It takes courage to look into the eye of a shooter, and instead of running, wrapping your arms around a 6-year-old boy and accepting death as a trade for just a tiny, little, itty piece of increased peace of mind for a little boy under your charge.

And so, this has been a day of questions, and so I ask you all this question. If Anne Marie Murphy could do that, then ask yourself what can you do to make sure that Orlando or Sandy Hook never, ever happens again.

With deep gratitude to all those who have endured this very late night, I yield the floor.


O`DONNELL: We`re joined now by David Corn; the Washington Bureau Chief for "Mother Jones" and an Msnbc political analyst and Matt Valentine, a journalist who has written on gun violence, policy for "The Atlantic" and "Salon" and "Politico".
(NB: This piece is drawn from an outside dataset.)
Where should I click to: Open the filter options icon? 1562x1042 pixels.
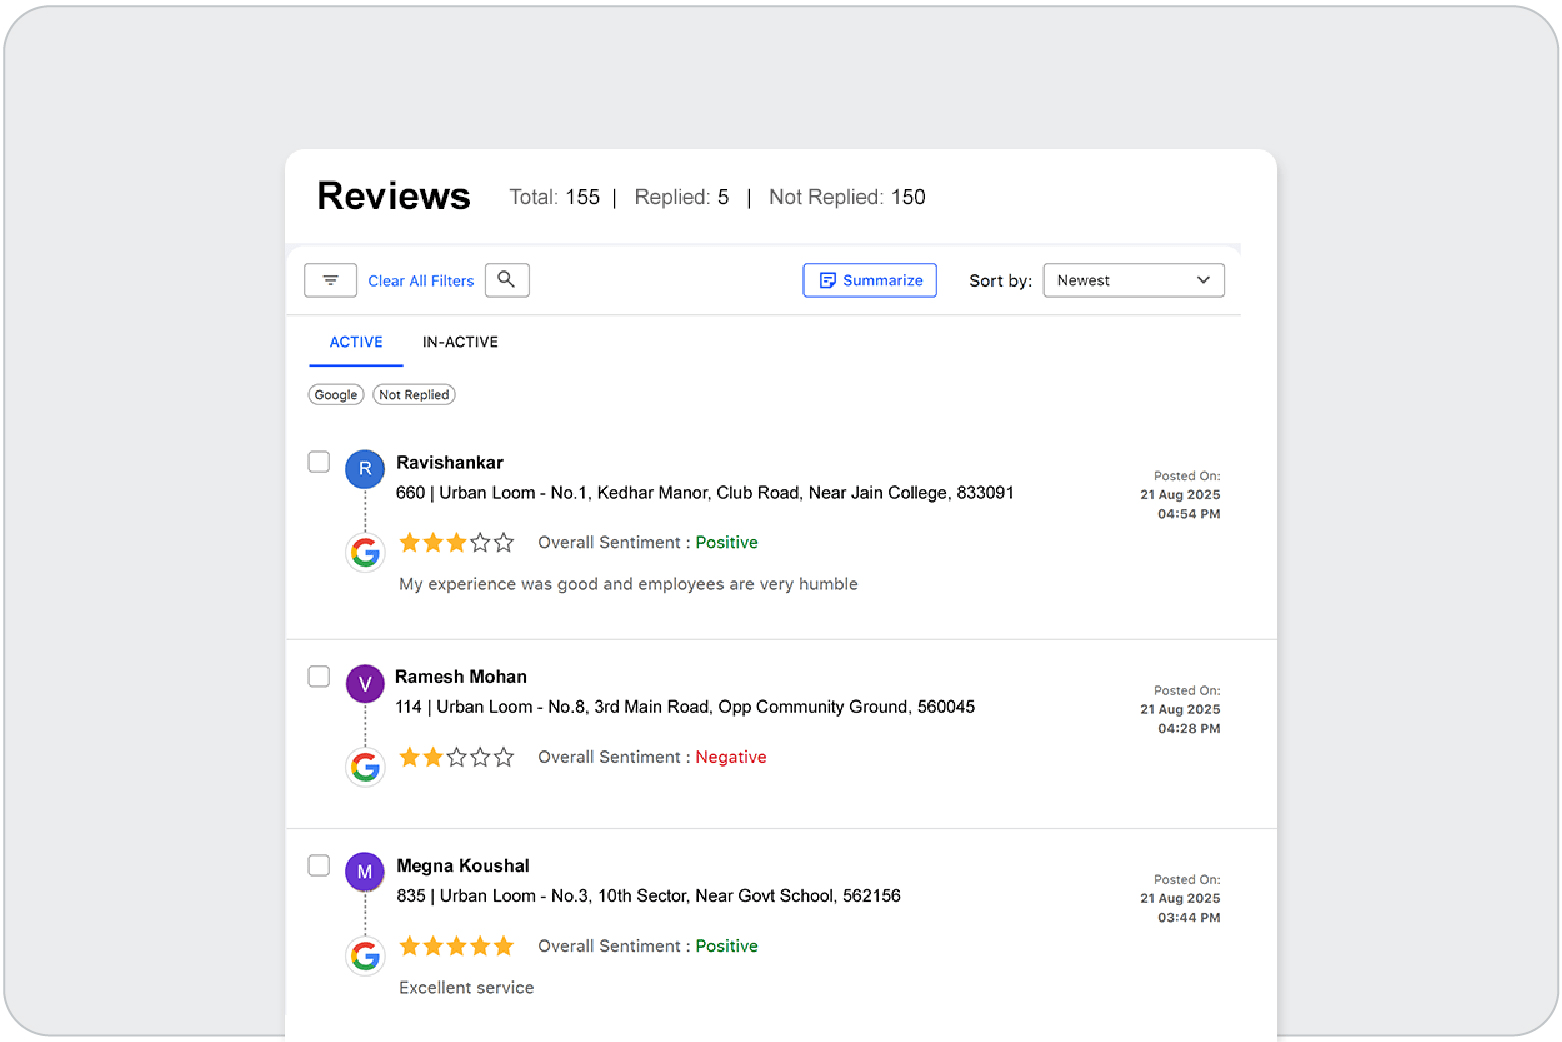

David Corn, that final question that Chris Murphy asked the Senate, what can you do, when phrased in the context of what this heroic teacher`s aide did is simply the single best question and challenge I`ve ever heard put to the Senate.

DAVID CORN, WASHINGTON BUREAU CHIEF, MOTHER JONES: Well, I`m -- you know, I get choked up listening to him, and I was fortunate enough to be able to talk to him a few minutes ago.

And he told me not a day goes by when he doesn`t think of Dylan Hockley. Now, usually when a senator tells you that, you don`t believe him, but I believed Senator Murphy when he told me that.

And you know, we have a lot of back and forth on the gun policy debate and there hasn`t been much progress in years.

And you see the frustration in the President when he`s come out time and time again after these horrific events and he`s pushed for legislation, has been shot down by Republicans, mainly Republicans in the house.

And the question is, I`d like to flip it a little bit to the Republicans and say, what have you done? If you don`t like these gun safety measures promoted, advocated by Senator Murphy, President Obama and other Democrats, show me one step you`ve taken to make an event like Orlando, Newtown, or anything like that a little less likely.

What have you done? And the real answer is nothing. They don`t -- and not that they don`t care. They don`t really see it as their mission to do anything legislatively that would increase safety when it comes to guns.

And there are a lot of different options other than the two measures that Senator Murphy is advocating for this week.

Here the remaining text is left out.